- Oaklee Location within Baltimore
- Coordinates: 39°16′05″N 76°41′06″W﻿ / ﻿39.268°N 76.685°W
- Country: United States
- State: Maryland
- City: Baltimore

Area
- • Total: 0.056 sq mi (0.15 km^{2})
- • Land: 0.056 sq mi (0.15 km^{2})
- • Water: 0 sq mi (0 km^{2})
- Elevation: 180 ft (55 m)

Population
- • Estimate (2009): 763
- Time zone: UTC-5 (Eastern)
- • Summer (DST): UTC-4 (EDT)
- ZIP code: 21229
- Area code: 410, 443, and 667

= Oaklee, Baltimore =

Oaklee is a neighborhood in the Southwest District of Baltimore, located at the city's edge between the neighborhoods of Irvington and Violetville. Its boundaries are triangle-shaped, with the Baltimore County line forming its southwestern base.
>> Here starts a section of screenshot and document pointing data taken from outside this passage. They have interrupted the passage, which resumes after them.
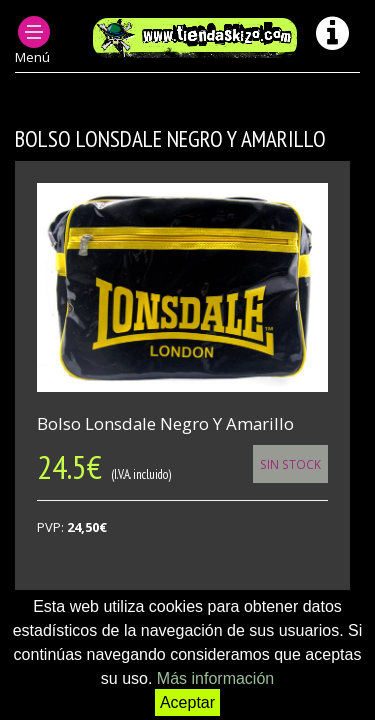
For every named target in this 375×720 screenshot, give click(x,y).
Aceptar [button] (187, 702)
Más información (215, 678)
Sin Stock (290, 464)
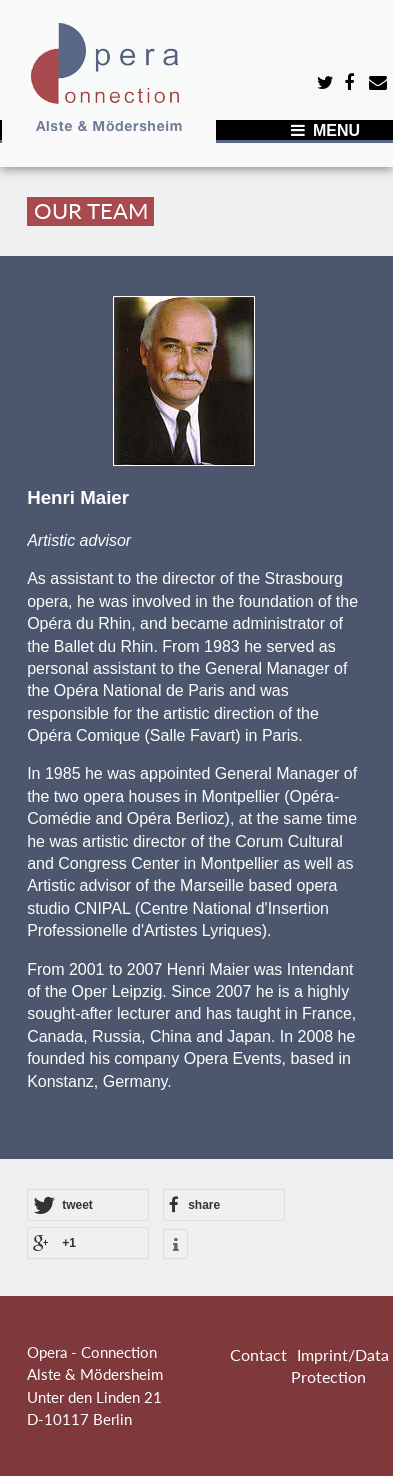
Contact (258, 1354)
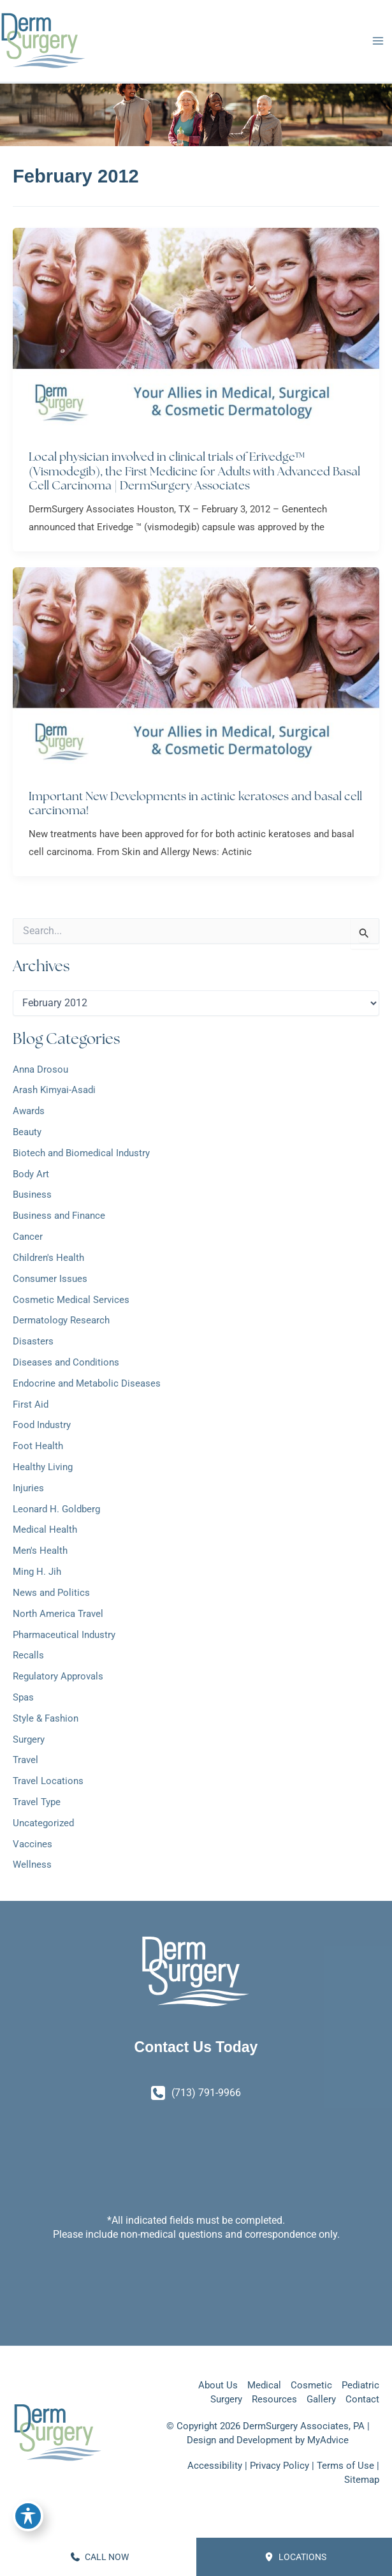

From the triangle's apex to the northeast, U.S. Route 1 branches off from Wilkens Avenue to form the neighborhood's southeastern boundary, while Wilkens draws its northwestern edge from the apex to the base.

==Public transportation==
MTA LocalLink 56 provides bus service to Oaklee along Wilkens Avenue as it travels between White Marsh Mall and UMBC.

The UMBC shuttle bus stops nearby at the intersection of Leeds Avenue and Colchester Road.